◆ **What you will do**:
Copy the records from the line containing "This screenshot has" through the end of the records, reproducing each line unchanged. Omit the pictures.

(Rows showing where targets appear)
════════
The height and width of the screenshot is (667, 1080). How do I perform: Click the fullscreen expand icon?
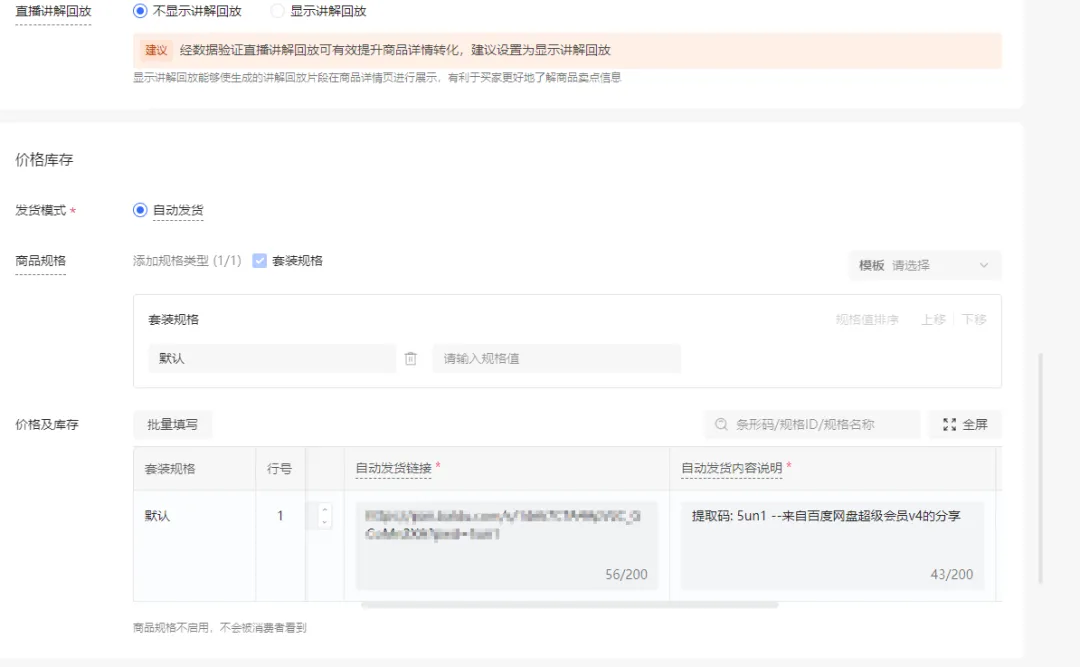949,424
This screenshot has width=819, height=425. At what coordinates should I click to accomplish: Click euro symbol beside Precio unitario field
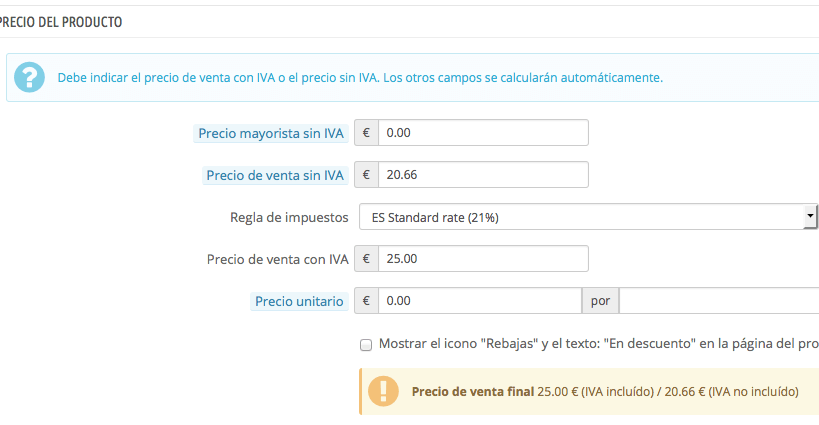pyautogui.click(x=366, y=301)
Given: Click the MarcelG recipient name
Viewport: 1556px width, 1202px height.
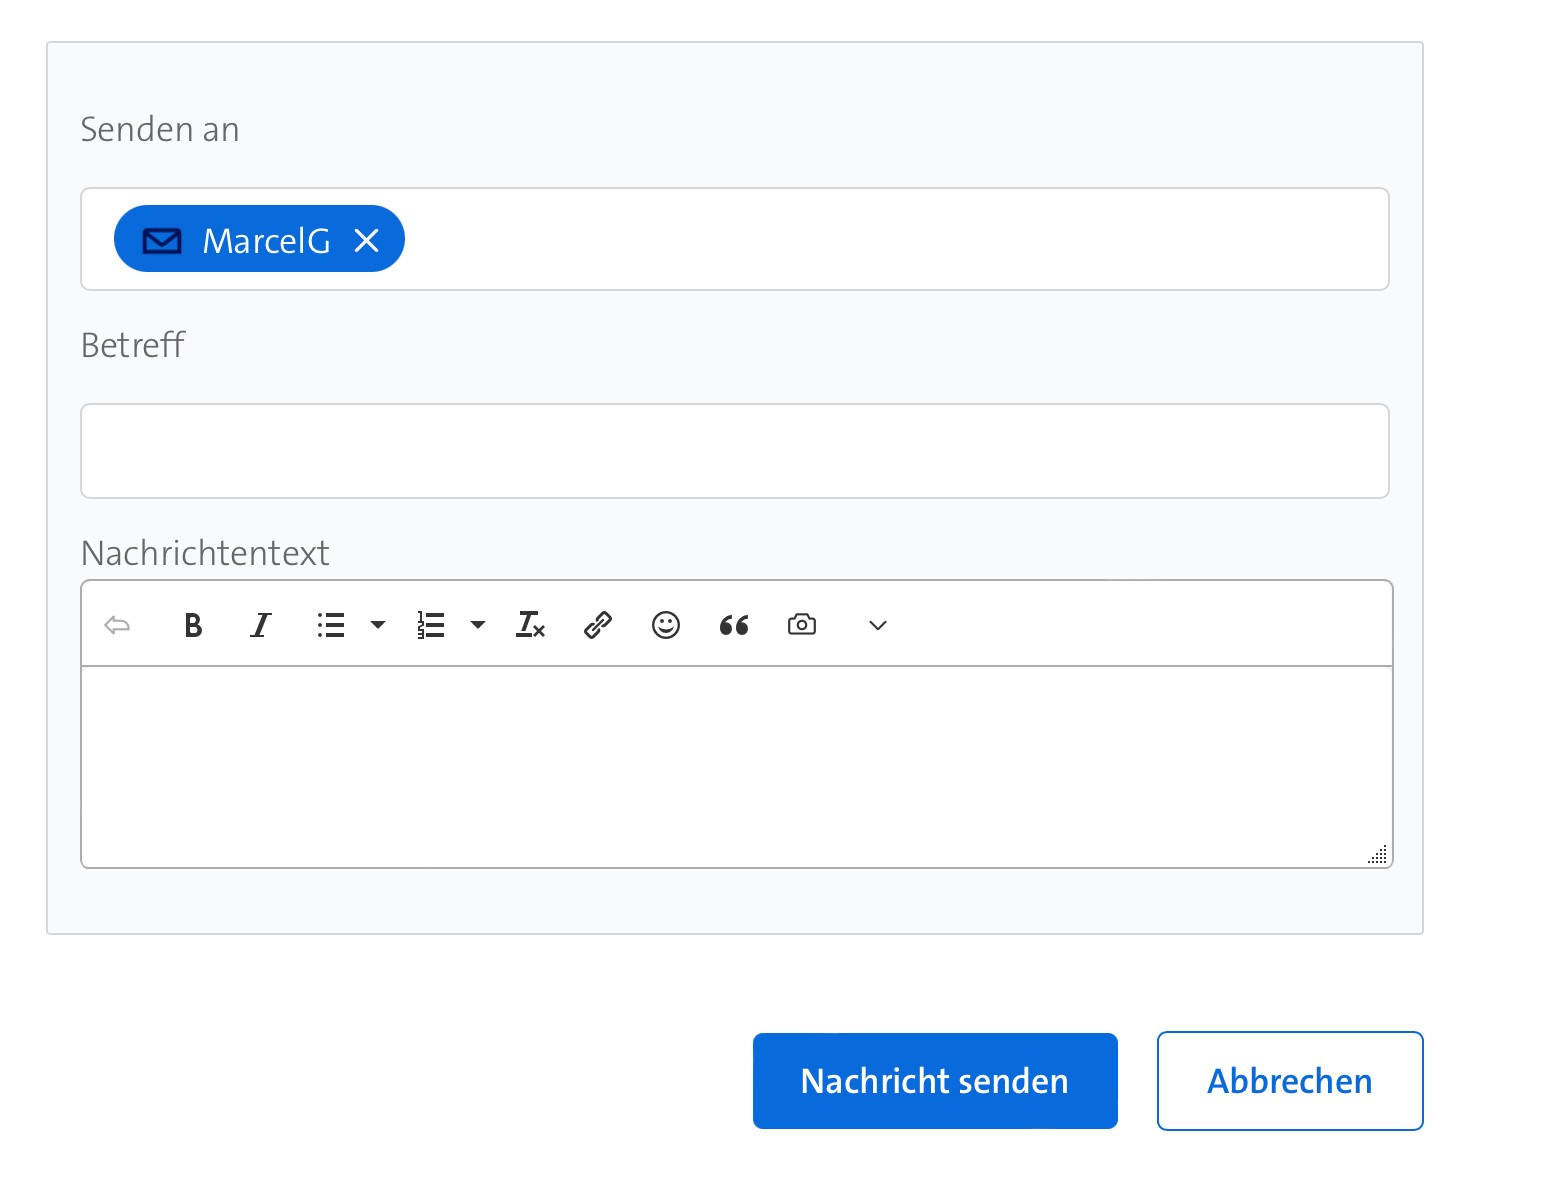Looking at the screenshot, I should click(266, 241).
════════
◆ **Exercise solution**:
This screenshot has width=819, height=425. At what coordinates should I click to accomplish: Click euro symbol beside Precio unitario field
pyautogui.click(x=366, y=301)
Given: Click the MarcelG recipient name
Viewport: 1556px width, 1202px height.
Looking at the screenshot, I should click(266, 241).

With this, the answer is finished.